Word for word, return the lines from the top of the listing to the line containing "Click the eye", both ends included, and no others.
#####
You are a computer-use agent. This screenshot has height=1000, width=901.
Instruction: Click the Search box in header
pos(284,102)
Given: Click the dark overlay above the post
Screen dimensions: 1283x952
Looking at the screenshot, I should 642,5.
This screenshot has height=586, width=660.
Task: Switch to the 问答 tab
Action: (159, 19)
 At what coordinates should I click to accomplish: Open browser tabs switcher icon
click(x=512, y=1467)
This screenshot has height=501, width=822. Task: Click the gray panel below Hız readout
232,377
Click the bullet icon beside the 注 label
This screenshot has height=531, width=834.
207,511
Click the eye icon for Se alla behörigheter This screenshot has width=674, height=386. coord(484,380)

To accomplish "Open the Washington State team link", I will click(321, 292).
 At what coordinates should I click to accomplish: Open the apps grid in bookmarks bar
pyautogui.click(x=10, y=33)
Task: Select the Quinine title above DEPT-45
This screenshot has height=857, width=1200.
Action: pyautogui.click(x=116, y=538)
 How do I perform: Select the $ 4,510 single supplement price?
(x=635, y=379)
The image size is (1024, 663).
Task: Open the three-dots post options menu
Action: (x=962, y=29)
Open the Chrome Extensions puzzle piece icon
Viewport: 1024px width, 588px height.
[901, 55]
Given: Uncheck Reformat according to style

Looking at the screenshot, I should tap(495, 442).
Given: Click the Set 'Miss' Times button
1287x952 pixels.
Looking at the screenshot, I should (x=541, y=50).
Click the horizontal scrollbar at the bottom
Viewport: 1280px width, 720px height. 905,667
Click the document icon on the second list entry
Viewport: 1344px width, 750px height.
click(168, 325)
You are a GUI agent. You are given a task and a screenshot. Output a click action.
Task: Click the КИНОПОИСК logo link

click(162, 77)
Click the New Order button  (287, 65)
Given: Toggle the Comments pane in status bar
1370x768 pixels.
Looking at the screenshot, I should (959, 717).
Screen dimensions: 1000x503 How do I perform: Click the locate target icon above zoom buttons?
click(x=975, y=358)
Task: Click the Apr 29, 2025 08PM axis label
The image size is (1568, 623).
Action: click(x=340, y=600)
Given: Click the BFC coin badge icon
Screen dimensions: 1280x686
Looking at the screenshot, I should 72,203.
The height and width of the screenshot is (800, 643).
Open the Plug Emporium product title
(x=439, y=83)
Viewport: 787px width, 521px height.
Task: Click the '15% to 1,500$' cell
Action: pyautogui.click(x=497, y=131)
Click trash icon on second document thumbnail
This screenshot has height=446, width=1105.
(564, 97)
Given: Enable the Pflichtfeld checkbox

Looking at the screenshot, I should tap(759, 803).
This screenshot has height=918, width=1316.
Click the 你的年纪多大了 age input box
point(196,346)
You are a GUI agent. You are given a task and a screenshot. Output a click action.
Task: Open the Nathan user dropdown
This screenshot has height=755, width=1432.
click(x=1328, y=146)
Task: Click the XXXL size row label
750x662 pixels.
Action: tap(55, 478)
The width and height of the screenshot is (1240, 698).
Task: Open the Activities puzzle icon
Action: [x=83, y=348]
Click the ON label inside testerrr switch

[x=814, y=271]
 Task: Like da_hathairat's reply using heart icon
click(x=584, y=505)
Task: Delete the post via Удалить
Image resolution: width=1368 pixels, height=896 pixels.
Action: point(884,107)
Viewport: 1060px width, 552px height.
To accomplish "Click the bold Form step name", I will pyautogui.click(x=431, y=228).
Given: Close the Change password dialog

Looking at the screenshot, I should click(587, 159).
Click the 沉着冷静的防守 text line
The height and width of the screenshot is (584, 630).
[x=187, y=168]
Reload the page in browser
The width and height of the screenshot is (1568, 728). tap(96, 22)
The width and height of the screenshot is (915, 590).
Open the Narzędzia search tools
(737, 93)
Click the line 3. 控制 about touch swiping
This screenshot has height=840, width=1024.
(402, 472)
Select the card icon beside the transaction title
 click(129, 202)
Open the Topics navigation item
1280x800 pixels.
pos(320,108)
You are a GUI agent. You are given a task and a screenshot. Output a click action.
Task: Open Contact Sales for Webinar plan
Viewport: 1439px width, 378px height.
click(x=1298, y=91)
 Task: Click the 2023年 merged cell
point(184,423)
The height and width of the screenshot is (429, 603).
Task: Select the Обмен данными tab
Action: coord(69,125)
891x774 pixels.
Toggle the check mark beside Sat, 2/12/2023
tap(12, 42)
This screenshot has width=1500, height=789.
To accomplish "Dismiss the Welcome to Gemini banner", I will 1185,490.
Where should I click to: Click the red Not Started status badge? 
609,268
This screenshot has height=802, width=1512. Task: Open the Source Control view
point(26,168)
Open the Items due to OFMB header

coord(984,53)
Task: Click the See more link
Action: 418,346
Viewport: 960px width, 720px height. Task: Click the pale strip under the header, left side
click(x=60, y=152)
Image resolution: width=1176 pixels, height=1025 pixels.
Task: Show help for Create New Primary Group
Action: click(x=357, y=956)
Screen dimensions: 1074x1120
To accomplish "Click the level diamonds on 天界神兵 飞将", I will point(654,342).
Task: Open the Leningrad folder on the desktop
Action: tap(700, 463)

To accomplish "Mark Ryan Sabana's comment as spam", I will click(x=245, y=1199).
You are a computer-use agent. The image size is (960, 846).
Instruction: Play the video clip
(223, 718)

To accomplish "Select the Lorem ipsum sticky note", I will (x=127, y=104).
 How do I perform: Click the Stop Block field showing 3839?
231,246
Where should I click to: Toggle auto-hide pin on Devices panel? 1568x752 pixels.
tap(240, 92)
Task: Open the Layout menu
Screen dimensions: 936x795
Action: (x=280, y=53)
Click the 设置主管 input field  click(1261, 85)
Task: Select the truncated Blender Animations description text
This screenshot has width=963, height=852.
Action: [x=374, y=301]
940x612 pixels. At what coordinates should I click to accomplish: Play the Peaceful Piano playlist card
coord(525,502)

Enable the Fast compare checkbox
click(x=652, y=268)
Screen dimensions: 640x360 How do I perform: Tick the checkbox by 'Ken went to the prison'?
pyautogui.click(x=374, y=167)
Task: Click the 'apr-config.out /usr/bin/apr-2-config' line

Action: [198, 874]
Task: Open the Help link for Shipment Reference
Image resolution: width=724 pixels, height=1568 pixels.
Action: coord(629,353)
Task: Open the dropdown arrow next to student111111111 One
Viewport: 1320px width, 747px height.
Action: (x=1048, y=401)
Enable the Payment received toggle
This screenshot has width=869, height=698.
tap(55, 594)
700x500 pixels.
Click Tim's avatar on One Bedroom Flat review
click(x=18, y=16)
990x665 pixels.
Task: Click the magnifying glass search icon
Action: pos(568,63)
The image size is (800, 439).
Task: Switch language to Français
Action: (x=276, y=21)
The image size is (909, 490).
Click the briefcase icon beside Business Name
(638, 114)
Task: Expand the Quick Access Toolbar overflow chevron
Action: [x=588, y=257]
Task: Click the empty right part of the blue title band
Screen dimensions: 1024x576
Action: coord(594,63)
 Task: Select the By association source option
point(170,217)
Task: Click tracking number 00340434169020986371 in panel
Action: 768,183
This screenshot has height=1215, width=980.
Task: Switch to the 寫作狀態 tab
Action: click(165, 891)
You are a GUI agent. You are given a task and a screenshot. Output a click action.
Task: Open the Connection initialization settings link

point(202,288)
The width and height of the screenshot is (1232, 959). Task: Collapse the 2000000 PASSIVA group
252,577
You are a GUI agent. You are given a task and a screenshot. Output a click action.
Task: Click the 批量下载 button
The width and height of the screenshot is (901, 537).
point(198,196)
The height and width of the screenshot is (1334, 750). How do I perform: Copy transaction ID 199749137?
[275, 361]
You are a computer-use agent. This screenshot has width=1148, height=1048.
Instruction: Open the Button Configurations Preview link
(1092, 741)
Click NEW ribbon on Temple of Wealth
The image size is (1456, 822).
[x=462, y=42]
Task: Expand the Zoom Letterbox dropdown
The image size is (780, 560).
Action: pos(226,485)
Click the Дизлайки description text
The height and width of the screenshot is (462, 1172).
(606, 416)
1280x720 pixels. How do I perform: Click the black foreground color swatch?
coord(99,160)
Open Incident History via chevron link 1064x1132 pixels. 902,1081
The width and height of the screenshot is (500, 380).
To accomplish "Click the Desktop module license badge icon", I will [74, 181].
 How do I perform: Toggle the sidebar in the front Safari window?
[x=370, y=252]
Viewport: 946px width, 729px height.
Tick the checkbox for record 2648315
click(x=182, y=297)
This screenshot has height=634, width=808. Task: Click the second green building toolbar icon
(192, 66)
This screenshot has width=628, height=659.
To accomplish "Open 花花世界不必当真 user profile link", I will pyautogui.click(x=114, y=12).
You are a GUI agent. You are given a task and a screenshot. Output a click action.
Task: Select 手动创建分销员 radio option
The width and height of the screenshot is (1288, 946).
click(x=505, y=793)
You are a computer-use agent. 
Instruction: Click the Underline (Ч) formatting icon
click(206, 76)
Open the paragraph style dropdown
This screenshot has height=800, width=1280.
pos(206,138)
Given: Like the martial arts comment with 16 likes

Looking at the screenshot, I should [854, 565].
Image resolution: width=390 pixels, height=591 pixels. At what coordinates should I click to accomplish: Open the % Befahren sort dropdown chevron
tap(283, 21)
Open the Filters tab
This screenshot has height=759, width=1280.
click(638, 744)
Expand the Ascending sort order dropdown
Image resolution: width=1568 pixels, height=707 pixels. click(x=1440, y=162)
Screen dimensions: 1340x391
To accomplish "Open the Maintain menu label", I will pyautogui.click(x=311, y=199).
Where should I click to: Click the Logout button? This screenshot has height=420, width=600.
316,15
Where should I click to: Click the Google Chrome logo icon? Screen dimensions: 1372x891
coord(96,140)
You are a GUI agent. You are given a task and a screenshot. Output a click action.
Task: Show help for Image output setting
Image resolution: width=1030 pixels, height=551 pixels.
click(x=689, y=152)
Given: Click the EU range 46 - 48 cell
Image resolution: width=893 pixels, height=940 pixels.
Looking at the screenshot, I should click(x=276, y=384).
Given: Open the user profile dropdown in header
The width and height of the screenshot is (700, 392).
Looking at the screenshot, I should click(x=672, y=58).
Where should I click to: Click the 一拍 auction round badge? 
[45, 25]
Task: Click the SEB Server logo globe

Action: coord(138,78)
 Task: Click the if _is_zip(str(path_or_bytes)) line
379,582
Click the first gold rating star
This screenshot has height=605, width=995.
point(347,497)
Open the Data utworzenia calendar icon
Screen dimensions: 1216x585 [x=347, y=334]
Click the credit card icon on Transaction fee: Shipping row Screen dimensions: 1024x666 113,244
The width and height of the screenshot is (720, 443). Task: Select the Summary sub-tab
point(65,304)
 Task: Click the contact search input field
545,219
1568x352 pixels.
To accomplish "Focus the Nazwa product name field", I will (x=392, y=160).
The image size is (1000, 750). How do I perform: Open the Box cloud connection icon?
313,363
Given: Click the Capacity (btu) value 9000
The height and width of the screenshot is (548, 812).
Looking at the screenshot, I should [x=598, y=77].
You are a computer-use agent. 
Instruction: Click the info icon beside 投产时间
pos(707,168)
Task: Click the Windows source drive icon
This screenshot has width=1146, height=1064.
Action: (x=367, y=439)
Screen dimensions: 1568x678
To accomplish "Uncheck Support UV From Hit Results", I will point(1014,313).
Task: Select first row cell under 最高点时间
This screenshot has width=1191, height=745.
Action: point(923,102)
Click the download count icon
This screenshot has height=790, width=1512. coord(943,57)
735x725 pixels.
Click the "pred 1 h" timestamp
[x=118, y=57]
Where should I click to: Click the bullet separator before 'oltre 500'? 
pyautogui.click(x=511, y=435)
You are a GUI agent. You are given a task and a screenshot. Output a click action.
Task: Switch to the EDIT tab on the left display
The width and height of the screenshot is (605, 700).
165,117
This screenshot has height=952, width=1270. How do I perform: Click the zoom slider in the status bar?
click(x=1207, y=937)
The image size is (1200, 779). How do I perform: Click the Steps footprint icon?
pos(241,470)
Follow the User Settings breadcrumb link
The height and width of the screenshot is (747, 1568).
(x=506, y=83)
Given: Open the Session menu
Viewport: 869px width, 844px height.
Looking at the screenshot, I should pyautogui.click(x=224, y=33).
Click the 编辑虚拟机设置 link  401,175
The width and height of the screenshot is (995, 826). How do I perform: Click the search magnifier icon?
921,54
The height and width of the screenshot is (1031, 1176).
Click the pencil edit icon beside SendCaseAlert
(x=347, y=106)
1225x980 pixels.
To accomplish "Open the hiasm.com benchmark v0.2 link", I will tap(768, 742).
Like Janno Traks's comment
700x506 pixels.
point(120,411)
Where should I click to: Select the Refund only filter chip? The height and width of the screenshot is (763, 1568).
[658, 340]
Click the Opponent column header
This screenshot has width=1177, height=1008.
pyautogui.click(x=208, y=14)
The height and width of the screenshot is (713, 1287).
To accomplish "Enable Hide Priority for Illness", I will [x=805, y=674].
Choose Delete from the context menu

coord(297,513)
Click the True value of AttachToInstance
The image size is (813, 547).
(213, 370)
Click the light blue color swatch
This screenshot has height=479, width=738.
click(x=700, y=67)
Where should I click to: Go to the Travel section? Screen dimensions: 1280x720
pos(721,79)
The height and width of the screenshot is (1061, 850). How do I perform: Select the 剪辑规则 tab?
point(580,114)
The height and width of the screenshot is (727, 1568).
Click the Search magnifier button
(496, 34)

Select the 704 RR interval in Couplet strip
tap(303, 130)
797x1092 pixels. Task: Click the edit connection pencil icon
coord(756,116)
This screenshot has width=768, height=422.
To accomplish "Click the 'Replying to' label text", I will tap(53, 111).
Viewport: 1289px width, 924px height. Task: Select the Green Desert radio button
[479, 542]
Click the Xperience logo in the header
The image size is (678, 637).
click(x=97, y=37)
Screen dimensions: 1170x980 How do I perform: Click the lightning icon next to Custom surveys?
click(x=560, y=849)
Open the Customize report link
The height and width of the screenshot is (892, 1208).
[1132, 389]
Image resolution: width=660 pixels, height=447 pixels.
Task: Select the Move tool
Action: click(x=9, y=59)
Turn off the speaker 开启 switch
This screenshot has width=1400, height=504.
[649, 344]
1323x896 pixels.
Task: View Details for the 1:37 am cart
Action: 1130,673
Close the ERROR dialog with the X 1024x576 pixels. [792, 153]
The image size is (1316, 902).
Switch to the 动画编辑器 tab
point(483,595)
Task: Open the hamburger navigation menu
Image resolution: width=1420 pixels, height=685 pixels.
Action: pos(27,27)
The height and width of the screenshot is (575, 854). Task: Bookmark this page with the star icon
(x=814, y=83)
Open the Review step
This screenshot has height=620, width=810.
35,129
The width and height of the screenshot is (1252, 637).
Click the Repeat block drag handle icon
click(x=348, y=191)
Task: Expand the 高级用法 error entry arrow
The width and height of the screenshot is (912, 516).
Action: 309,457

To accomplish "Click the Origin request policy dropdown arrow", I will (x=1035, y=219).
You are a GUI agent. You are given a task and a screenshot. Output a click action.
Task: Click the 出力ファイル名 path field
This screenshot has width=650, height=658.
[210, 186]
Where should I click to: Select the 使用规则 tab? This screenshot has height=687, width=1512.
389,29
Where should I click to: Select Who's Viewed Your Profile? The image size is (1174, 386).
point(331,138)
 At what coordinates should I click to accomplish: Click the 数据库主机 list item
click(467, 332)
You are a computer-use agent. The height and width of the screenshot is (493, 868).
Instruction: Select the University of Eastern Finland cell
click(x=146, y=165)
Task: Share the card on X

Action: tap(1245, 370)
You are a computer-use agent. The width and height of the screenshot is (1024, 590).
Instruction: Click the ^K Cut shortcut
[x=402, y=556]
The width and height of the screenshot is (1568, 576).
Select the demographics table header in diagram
#####
RESPONSE AREA
You are a computer-use agent. This screenshot has height=1000, width=901.
Instruction: Click the Search box in header
pos(284,102)
Given: Click the dark overlay above the post
Screen dimensions: 1283x952
Looking at the screenshot, I should 642,5.
This screenshot has height=586, width=660.
Task: Switch to the 问答 tab
Action: (159, 19)
 At what coordinates should I click to accomplish: Open browser tabs switcher icon
click(x=512, y=1467)
This screenshot has height=501, width=822. Task: Click the gray panel below Hız readout
232,377
Click the bullet icon beside the 注 label
This screenshot has height=531, width=834.
207,511
Click the eye icon for Se alla behörigheter This screenshot has width=674, height=386. coord(484,380)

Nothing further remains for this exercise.